As might be expected, higher values of m will yield results with greater stability. This stability applies not only to the estimates produced by the MI approach, but also to the adjusted degrees of freedom (df). The adjustment for the df was first proposed by Barnard and Rubin (1999), and has subsequently gained widespread use (e.g., adopted in SAS). The major impetus for the adjustment, as compared to the initial proposal for a df adjustment as cited in Rubin (1987), was to guard against the possibility that the df used for the MI approach would exceed the df present in the original MMRM for the complete data. However, this df adjustment might be very conservative in certain situations, particularly for smaller sample sizes when low numbers of imputations are used. This characteristic of the df adjustment might have the effect of producing abnormally large \(\updelta \) values since the respective t-values from the original MMRM and from the MI approach will be based on different t-distributions. A simple fix is to ensure that a sufficient number of imputations are used in the MI.

The following simulation study investigates (a) the variation of the df for the MI approach at \(\updelta =0\) for different values of m, (b) the differences between the MMRM and the MI approach (at \(\updelta =0\)) for the t-values and p-values, (c) the variation of \(\delta _\mathrm{prim}\) for different values of m, and (d) the variation of \(\delta =\delta _{\alpha }-\delta _\mathrm{prim}\) for various treatment effect sizes and CDRs.

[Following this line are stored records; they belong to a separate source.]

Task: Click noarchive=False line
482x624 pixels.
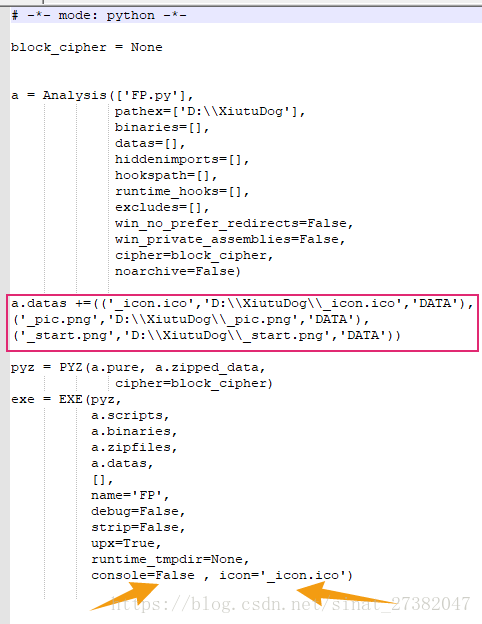Action: point(178,271)
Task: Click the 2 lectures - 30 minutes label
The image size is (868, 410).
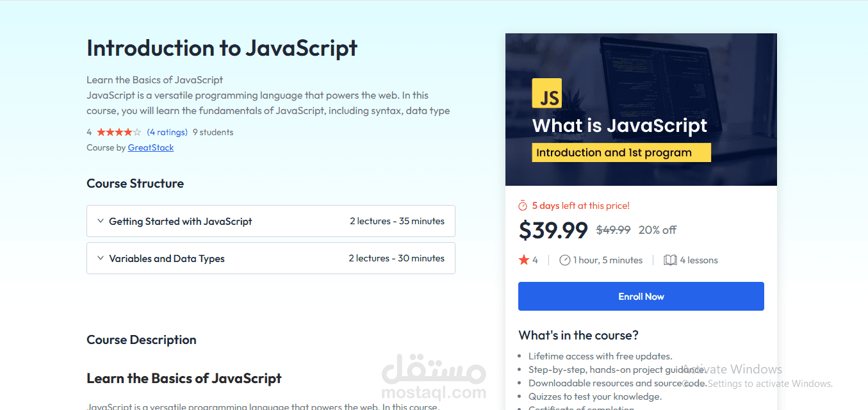Action: [397, 258]
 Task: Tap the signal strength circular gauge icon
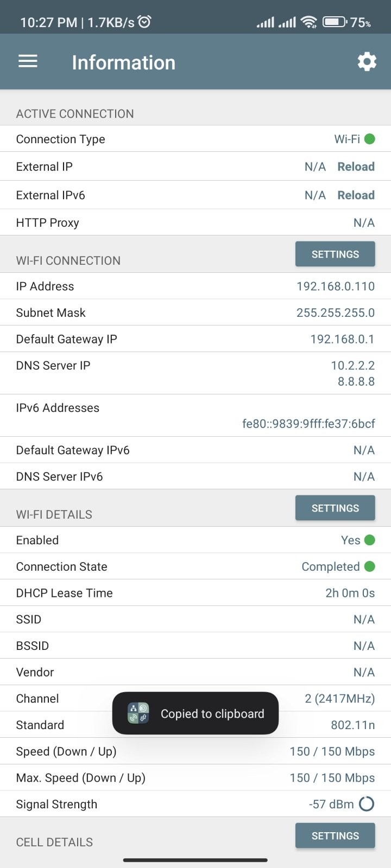(367, 804)
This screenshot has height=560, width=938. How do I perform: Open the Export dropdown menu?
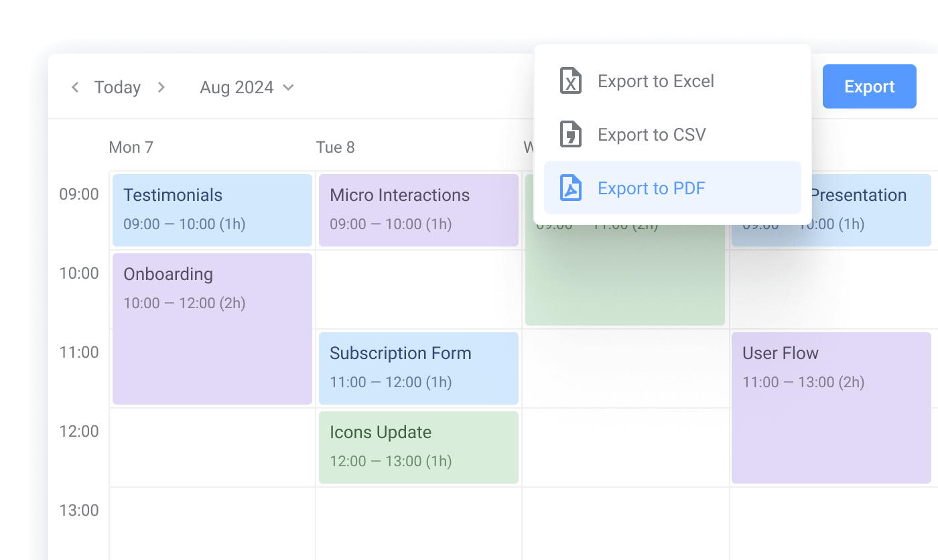[x=869, y=86]
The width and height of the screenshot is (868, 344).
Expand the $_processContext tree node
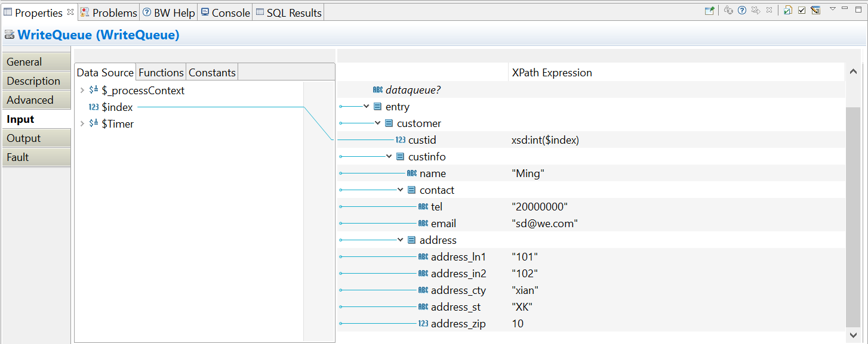click(x=82, y=91)
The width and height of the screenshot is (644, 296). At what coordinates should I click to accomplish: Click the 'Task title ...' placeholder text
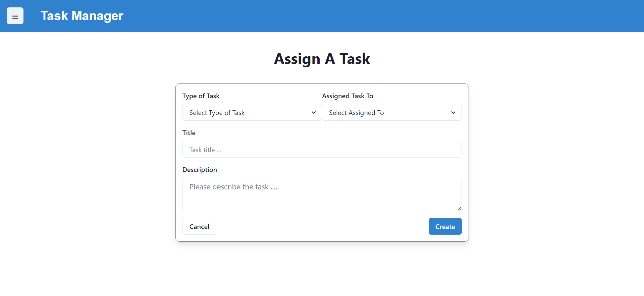(x=205, y=150)
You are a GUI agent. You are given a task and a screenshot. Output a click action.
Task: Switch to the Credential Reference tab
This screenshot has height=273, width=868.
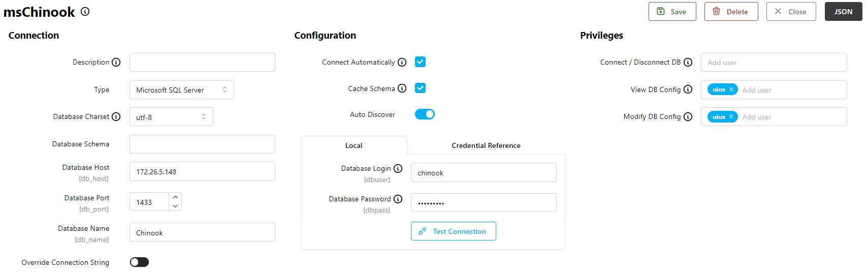coord(486,145)
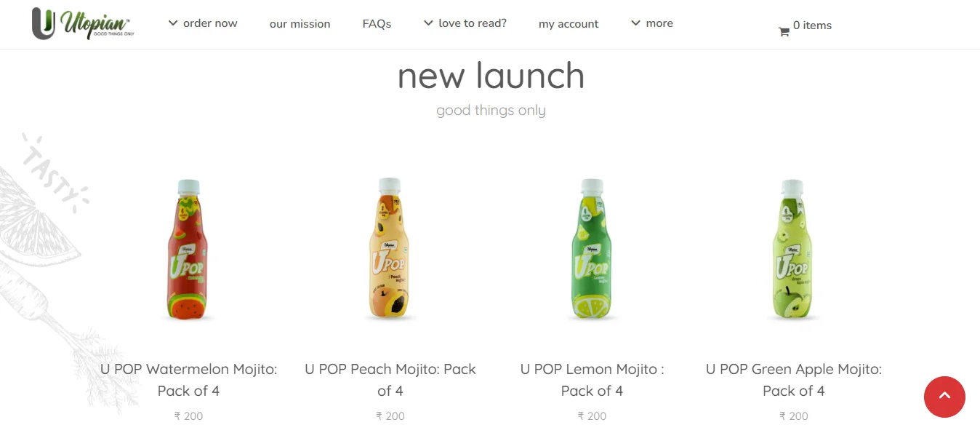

Unless otherwise noted, the assumptions used in the simulation study for Sect. 2 were also used for all simulations in Sect. 3. For ease of interpretability, a simple MAR mechanism (MDP3 from Sect. 2) was assumed for the missing data .

Assessing the variation of the df at \({{\varvec{\updelta =0}}}\)

Table 2 Summary of Variation for the df under MI approach (at \(\updelta =0\)) by m (based on 1,000 simulations)

Moderate-to-large differences in df between the original MMRM and the MI model could cause convergence issues or unreliable results when attempting to solve for the tipping point \(\updelta \). Table 2 shows the summary of dfs from the MMRM and MI model using 1,000 simulations. For the case of MDP3, the trial had about 80 % power with about 30 % missing data at Time 4. The tipping point analysis was performed for about 800 simulated cases for which the MMRM results were significant. The dfs from the MMRM analyses varied between 150 and 204. However, the dfs for MI varied from 7 to 232 for \(m=5\), and from 47 to 199 for \(m=20\). Since the adjusted df are a direct function of the data itself, it is challenging to provide absolute general guidance as to how many imputations, m, are enough. For the scenario considered in this section, it appears as though \(m=100\) is sufficient to have relatively small variation for the df under consideration.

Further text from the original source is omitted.